TASK PROMPT
Go line by line through the records and tally those that include "computer". Respond with the tally only.

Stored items
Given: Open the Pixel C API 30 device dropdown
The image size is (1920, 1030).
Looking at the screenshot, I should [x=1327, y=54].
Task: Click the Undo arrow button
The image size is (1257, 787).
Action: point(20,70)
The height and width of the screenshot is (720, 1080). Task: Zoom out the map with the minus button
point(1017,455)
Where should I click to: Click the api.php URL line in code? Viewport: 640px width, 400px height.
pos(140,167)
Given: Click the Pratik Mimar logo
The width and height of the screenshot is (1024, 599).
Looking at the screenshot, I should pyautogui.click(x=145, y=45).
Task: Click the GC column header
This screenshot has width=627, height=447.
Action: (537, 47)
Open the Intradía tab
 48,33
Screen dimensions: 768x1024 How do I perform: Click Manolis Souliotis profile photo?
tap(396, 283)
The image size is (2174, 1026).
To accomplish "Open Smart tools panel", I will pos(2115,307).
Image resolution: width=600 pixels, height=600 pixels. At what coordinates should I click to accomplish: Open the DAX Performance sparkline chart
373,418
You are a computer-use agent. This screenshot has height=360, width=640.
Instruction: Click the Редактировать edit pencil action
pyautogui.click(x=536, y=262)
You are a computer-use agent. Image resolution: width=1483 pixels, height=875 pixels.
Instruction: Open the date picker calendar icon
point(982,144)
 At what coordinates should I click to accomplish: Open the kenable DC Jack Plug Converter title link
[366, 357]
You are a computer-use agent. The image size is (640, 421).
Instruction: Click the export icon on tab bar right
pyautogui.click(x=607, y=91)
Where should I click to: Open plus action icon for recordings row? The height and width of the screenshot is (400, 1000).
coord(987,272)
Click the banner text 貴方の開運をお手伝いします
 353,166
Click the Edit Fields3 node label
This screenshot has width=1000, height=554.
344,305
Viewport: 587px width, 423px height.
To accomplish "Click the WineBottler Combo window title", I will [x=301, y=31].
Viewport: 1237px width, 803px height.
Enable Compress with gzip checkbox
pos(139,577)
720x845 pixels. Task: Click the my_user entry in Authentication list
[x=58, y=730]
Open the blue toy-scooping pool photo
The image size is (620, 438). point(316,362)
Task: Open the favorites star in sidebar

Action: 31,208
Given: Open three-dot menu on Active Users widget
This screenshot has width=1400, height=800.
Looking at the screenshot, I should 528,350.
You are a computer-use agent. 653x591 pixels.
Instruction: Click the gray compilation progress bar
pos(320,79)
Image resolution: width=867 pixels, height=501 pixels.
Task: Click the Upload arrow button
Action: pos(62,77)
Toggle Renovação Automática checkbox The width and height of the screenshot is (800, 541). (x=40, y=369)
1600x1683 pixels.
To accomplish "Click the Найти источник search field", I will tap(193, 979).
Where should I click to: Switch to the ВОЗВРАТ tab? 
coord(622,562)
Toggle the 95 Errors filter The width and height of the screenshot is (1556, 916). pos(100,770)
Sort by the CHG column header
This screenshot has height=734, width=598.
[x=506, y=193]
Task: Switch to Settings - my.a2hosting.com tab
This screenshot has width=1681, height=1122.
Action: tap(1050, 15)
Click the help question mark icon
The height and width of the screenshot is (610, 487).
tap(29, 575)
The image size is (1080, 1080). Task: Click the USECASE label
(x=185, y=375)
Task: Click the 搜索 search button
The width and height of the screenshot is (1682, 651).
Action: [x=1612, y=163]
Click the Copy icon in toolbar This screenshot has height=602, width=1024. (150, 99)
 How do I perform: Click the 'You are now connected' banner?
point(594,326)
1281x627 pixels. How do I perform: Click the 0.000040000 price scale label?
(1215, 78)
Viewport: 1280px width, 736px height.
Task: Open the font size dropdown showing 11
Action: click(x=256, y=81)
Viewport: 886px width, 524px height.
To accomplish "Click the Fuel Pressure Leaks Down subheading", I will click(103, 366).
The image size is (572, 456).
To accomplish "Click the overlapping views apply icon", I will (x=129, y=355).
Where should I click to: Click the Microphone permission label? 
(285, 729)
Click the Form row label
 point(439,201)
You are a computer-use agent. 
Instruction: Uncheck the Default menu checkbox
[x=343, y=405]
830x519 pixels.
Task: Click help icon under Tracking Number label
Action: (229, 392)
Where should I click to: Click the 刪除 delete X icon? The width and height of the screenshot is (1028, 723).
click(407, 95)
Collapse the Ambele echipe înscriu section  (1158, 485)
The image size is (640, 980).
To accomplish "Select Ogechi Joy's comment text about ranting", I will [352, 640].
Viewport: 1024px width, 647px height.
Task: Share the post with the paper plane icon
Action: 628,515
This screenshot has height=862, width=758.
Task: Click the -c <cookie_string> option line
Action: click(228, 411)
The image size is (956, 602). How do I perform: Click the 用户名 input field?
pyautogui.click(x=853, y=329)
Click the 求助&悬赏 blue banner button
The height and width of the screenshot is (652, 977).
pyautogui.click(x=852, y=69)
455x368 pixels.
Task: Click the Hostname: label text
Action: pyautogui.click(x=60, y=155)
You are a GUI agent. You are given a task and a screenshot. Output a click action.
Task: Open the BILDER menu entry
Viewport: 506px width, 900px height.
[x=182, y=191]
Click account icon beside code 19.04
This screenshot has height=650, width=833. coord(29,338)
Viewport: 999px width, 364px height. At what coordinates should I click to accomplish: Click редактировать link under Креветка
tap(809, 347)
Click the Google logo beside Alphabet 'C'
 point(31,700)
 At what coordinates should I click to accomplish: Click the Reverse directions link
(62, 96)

RESULT
5